**ACTIVITY:** Of all the lines below, output only those starting at the one with "Select the Wednesday Aug 13 column header" and ending at the one with "Click the Salesforce", both ends included, exactly as written.

**THE RECORDS:**
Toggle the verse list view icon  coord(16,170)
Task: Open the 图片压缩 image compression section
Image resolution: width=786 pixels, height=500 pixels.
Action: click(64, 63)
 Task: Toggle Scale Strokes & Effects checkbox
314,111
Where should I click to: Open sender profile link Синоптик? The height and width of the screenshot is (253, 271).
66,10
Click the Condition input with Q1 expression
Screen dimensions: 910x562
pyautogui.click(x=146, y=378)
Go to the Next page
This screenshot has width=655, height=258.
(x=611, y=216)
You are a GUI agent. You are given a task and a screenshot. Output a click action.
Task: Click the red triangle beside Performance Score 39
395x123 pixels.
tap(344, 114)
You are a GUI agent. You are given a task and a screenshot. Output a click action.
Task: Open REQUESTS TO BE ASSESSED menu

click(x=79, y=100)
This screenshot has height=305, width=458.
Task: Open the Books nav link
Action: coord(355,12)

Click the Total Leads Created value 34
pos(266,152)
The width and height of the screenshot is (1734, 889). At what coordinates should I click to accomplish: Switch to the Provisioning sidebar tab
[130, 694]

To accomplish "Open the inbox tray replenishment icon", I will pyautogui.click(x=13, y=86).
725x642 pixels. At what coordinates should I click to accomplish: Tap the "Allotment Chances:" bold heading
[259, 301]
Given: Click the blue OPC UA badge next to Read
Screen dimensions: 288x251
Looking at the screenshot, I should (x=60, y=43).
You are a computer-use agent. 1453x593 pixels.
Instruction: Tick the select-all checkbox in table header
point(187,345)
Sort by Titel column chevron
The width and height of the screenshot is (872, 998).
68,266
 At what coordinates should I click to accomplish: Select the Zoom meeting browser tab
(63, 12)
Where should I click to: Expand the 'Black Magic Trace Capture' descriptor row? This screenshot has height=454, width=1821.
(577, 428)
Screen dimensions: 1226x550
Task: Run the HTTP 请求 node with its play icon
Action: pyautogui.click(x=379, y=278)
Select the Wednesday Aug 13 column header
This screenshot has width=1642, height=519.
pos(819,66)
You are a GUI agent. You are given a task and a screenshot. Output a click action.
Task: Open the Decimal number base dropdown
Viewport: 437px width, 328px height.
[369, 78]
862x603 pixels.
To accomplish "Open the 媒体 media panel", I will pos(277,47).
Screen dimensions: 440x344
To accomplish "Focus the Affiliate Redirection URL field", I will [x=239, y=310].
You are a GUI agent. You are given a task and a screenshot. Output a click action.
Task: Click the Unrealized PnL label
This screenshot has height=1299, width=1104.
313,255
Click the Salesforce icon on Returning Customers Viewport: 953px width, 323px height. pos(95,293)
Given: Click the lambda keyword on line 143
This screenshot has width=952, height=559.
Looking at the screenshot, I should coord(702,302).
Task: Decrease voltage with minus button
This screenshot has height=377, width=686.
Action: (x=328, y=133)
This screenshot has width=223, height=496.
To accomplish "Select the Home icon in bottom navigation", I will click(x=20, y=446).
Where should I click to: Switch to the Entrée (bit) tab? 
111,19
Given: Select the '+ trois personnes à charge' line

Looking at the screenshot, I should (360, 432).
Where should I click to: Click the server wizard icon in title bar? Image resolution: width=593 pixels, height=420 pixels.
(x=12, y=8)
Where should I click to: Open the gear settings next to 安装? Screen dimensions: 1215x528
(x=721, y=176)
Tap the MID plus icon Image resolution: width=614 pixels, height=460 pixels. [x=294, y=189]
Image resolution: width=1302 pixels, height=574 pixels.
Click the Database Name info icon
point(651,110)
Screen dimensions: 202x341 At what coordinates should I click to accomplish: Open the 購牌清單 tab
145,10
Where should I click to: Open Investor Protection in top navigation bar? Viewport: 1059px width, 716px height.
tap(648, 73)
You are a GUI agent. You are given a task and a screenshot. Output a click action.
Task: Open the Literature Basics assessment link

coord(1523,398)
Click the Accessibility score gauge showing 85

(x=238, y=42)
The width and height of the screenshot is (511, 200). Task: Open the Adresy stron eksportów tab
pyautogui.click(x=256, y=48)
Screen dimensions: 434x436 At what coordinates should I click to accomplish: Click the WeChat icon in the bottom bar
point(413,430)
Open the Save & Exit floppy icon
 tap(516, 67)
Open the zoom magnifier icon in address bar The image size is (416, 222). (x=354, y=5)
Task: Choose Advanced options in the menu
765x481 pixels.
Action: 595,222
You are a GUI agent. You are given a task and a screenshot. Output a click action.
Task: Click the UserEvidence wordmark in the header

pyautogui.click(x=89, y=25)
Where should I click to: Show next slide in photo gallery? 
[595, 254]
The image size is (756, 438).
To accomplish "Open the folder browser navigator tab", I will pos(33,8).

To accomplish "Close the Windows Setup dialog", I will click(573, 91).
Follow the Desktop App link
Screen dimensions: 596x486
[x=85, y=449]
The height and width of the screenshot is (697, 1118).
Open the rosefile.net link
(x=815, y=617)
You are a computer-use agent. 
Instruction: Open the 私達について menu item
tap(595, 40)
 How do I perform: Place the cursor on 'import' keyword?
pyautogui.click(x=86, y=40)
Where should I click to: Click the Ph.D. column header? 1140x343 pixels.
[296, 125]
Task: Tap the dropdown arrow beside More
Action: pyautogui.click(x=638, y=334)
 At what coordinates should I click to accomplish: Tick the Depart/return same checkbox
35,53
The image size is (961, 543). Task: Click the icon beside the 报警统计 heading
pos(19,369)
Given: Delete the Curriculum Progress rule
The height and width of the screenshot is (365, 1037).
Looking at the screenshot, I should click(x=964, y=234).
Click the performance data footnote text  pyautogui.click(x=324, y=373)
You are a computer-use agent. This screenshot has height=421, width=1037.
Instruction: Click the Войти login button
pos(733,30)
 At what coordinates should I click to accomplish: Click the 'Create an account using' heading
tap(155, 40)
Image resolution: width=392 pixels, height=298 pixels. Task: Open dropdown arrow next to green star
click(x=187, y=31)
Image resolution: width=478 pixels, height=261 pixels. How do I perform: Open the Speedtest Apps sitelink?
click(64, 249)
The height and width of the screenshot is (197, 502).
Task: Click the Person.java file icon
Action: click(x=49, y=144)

**OUTPUT FOR THIS EXERCISE:**
Select the Wednesday Aug 13 column header
This screenshot has width=1642, height=519.
pos(819,66)
You are a GUI agent. You are given a task and a screenshot. Output a click action.
Task: Open the Decimal number base dropdown
Viewport: 437px width, 328px height.
[369, 78]
862x603 pixels.
To accomplish "Open the 媒体 media panel", I will pos(277,47).
Screen dimensions: 440x344
To accomplish "Focus the Affiliate Redirection URL field", I will [x=239, y=310].
You are a GUI agent. You are given a task and a screenshot. Output a click action.
Task: Click the Unrealized PnL label
This screenshot has height=1299, width=1104.
313,255
Click the Salesforce icon on Returning Customers Viewport: 953px width, 323px height. pos(95,293)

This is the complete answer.